Plastic gloves and face masks may help stop the spread of the new coronavirus, but they are easily disposed and are often ending up as litter in parking lots and along area roads.

Posted Updated

By
Bryan Mims
, WRAL reporter
RALEIGH, N.C. — Plastic gloves and face masks may help stop the spread of the new coronavirus, but they are easily disposed and are often ending up as litter in parking lots and along area roads.

WRAL News crews found gloves behind a Target store in Apex, as well as on the pavement and caught in a fence at a nearby Walmart.

Six gloves were lying around a single gas pump island at a Sheetz station in Raleigh on Wednesday, but they had been cleaned up by Thursday. Discarded gloves were also found everywhere from a gas station in Holly Springs to a Food Lion in north Raleigh.

"I got a bunch of them in the car," said Sonja Orne, who said she is grateful to have gloves during the pandemic.

Orne said she's noticed a lot of gloves flung about like soda bottles or food wrappers. But the gloves and the masks aren't biodegradable or recyclable – and they're potentially biohazards.

"I just look at them with disgust. I wish people would pick up after themselves," she said.

The Centers for Disease Control and Prevention said the gloves could pose a threat for those who have to clean them up.

"Once contaminated, gloves can become a means for spreading infectious materials to yourself, others or environmental surfaces," the CDC website says.
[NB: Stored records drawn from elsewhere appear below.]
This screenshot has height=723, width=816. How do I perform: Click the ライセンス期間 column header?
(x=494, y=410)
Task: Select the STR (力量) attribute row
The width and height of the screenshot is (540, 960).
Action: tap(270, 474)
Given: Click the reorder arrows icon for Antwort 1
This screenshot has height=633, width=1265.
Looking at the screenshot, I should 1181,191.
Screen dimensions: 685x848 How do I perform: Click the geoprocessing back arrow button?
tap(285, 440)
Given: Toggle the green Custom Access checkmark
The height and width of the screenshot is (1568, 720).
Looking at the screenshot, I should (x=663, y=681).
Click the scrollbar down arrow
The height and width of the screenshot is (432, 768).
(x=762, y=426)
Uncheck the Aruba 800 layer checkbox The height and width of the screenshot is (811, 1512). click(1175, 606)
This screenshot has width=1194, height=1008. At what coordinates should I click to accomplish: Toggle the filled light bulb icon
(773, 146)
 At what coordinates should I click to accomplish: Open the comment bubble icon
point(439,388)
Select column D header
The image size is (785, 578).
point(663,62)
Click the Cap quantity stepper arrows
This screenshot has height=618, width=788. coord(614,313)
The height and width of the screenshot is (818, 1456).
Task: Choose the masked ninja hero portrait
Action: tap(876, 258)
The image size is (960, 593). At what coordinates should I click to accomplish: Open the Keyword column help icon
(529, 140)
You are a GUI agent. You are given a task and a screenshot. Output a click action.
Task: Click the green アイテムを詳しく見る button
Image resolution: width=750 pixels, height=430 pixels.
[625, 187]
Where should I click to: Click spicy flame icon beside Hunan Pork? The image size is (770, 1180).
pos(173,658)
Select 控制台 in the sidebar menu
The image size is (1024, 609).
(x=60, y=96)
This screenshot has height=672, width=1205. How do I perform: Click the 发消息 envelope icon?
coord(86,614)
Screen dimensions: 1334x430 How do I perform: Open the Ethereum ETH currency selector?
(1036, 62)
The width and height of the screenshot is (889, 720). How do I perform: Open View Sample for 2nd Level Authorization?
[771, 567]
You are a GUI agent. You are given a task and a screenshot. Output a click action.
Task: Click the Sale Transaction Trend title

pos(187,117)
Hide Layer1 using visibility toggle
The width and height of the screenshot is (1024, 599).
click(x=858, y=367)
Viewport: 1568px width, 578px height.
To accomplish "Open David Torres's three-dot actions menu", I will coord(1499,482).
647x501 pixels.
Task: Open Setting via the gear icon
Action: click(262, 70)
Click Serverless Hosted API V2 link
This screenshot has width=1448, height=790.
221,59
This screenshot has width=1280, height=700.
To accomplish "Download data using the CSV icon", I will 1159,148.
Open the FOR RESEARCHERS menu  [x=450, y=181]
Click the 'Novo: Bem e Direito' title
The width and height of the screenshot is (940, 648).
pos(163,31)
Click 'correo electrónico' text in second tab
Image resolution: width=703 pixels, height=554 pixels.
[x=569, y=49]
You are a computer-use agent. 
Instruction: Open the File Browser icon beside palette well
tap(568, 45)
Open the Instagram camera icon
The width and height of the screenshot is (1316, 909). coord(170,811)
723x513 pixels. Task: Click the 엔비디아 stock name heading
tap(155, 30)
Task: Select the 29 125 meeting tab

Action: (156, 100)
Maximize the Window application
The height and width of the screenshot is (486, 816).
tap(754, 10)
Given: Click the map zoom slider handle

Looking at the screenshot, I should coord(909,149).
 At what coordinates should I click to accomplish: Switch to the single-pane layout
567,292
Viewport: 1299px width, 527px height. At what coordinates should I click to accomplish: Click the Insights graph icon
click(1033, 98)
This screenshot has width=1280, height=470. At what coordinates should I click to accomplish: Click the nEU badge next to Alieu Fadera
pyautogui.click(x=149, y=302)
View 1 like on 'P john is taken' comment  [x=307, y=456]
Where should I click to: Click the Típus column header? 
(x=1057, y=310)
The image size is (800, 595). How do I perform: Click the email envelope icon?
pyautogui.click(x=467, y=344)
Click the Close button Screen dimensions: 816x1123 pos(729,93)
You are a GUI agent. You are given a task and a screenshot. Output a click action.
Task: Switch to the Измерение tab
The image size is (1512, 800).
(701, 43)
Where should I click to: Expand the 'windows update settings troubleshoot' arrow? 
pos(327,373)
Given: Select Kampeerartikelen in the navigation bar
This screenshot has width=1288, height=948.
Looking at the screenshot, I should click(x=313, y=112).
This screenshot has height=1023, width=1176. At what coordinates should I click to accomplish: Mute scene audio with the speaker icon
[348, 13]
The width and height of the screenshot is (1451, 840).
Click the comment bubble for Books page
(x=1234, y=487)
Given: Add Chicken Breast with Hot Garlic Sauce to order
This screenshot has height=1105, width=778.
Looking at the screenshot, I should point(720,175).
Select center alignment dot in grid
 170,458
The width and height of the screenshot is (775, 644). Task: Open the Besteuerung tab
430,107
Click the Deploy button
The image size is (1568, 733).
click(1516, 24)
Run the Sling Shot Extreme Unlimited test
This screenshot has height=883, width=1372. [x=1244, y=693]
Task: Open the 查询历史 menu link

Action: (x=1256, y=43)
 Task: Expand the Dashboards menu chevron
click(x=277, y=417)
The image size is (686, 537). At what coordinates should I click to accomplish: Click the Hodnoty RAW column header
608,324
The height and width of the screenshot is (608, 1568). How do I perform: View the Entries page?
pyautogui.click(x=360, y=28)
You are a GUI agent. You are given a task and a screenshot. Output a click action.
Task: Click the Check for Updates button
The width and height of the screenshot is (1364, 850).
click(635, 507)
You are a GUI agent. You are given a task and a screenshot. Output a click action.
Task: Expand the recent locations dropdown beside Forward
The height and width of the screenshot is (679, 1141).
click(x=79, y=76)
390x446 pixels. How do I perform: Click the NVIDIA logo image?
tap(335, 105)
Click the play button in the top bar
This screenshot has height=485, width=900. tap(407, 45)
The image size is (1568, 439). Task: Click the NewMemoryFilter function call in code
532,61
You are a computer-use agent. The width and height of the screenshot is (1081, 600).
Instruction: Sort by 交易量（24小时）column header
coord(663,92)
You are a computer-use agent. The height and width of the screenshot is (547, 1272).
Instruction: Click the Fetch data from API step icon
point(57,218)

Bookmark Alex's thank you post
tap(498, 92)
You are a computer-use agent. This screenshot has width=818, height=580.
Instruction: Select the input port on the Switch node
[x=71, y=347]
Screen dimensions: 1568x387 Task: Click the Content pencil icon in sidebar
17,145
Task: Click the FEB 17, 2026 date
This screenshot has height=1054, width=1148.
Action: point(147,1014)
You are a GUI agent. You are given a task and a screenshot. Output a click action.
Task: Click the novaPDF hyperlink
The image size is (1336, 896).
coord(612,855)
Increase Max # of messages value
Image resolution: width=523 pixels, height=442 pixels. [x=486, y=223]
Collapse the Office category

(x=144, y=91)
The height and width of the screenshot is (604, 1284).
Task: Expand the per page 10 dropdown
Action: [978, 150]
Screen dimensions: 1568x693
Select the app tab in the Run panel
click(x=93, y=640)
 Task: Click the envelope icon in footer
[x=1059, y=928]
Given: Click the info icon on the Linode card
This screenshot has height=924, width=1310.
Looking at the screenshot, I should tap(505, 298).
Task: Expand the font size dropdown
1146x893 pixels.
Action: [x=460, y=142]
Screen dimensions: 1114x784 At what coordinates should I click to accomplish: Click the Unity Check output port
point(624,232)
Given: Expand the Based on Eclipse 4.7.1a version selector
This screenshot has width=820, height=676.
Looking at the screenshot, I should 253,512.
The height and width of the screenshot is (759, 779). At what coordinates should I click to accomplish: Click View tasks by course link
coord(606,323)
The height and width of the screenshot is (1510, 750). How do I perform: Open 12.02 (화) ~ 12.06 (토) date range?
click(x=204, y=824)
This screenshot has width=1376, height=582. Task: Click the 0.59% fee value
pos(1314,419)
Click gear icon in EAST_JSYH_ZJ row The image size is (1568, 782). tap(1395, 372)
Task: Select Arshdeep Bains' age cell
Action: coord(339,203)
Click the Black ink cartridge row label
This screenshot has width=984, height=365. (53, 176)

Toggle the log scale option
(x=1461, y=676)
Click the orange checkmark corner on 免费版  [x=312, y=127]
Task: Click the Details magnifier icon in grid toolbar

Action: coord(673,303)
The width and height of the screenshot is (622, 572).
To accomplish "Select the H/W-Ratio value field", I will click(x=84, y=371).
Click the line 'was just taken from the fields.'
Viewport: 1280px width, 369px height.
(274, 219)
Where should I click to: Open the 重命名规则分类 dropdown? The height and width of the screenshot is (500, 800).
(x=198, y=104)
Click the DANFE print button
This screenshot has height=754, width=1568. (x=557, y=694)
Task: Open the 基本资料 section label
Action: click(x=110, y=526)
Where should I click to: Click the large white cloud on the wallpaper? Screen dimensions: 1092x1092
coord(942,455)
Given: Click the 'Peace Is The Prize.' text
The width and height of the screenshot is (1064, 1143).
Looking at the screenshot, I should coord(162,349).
One grocery store manager said that employees use a broom and dustpan to pick up discarded gloves and put them in the trash bin.

Dwayne Cherry said he's seen gloves left behind in shopping carts.

"Please just dispose of them properly," Cherry urged glove-wearers. "We're trying to get things under control with the social distancing, and everything matters at this point."

Several local police departments said they haven't received complaints about gloves and masks littering the area, but they urge people to be careful and dispose of them properly.